*提示テキスト*:
::::

放送人権委員会

放送人権委員会 議事概要

第285回

第285回 – 2020年10月

「リアリティ番組出演者遺族からの申立て」審理開始…など

議事の詳細

日時
2020年10月20日(火)午後4時~7時30分
場所
「放送倫理・番組向上機構 [BPO]」千代田放送会館7階会議室
議題
出席者
奥委員長、市川委員長代行、曽我部委員長代行、紙谷委員、城戸委員、國森委員、二関委員、廣田委員、松田委員、水野委員

1.「一時金申請に関する取材・報道に対する申立て」事案、審理

今事案の対象となったのは、札幌テレビが2019年4月26日の『どさんこワイド179』内のニュースで、「旧優生保護法に基づく優生手術等を受けた者に対する一時金の支給等に関する法律」に基づいて一時金の申請を行った男性に関する報道で、男性が自宅で申請書類に記入をし、北海道庁で申請手続きをする様子等の場面を放送した。この放送に対して取材された男性が、記者が申請のための請求書を取り寄せ、必要な書類の準備を指示するなど、「一時金申請を希望していなかったのに、記者が申請するよう働きかけた」と主張して、放送内容の訂正と謝罪を求めて申立書を提出した。これに対して札幌テレビは、記者との信頼関係があったからこそ可能となった取材であり、「検証の結果、報道の内容は公正で、取材手続きも適正である」と反論している。
今委員会では、担当委員から決定文の修正案が示され、前回委員会で指摘のあった取材する側と取材される側の関係について更に議論が交わされた。そのうえで委員会は決定を了承し、次回委員会までに通知公表を行うことになった。
今事案は、第276回委員会で審理入りを決め審理を進めてきたが、新型コロナウイルス対策によって審理に遅延があった。

::::

[データソース由来のレコード]
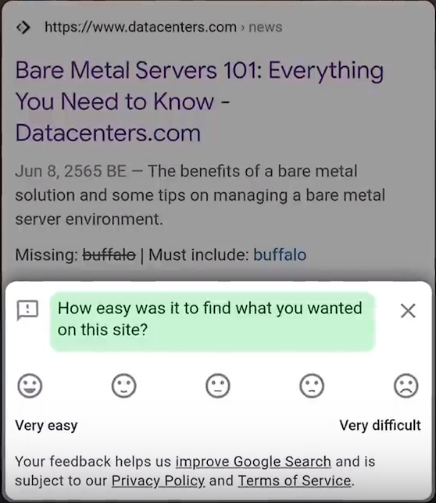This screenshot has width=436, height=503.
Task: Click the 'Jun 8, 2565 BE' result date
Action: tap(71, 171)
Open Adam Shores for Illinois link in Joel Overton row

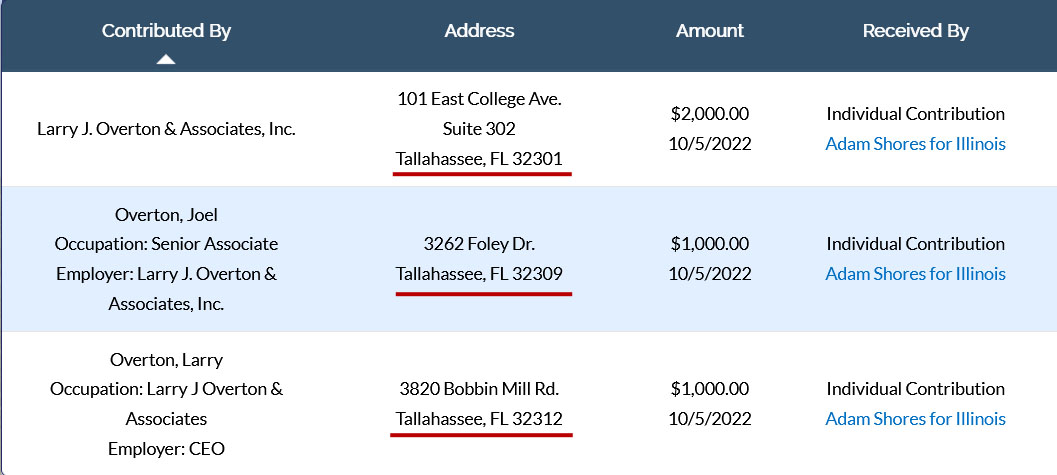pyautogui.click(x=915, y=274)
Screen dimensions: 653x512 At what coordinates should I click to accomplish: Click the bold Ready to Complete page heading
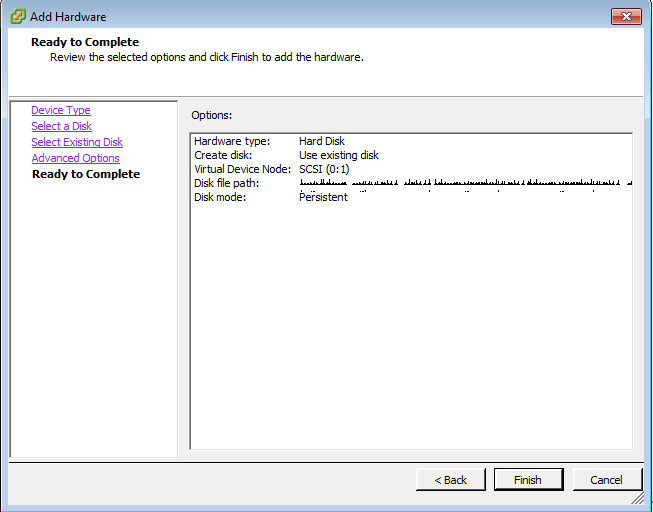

::::

*作業目的*:
放送人権委員会の議事概要について、「今事案の対象となったのは、札」から始まり「適正である」と反論している。」で終わる部分を、「北海道庁」を「道庁」に置き換えて書き直せ。

*解答欄*:
今事案の対象となったのは、札幌テレビが2019年4月26日の『どさんこワイド179』内のニュースで、「旧優生保護法に基づく優生手術等を受けた者に対する一時金の支給等に関する法律」に基づいて一時金の申請を行った男性に関する報道で、男性が自宅で申請書類に記入をし、道庁で申請手続きをする様子等の場面を放送した。この放送に対して取材された男性が、記者が申請のための請求書を取り寄せ、必要な書類の準備を指示するなど、「一時金申請を希望していなかったのに、記者が申請するよう働きかけた」と主張して、放送内容の訂正と謝罪を求めて申立書を提出した。これに対して札幌テレビは、記者との信頼関係があったからこそ可能となった取材であり、「検証の結果、報道の内容は公正で、取材手続きも適正である」と反論している。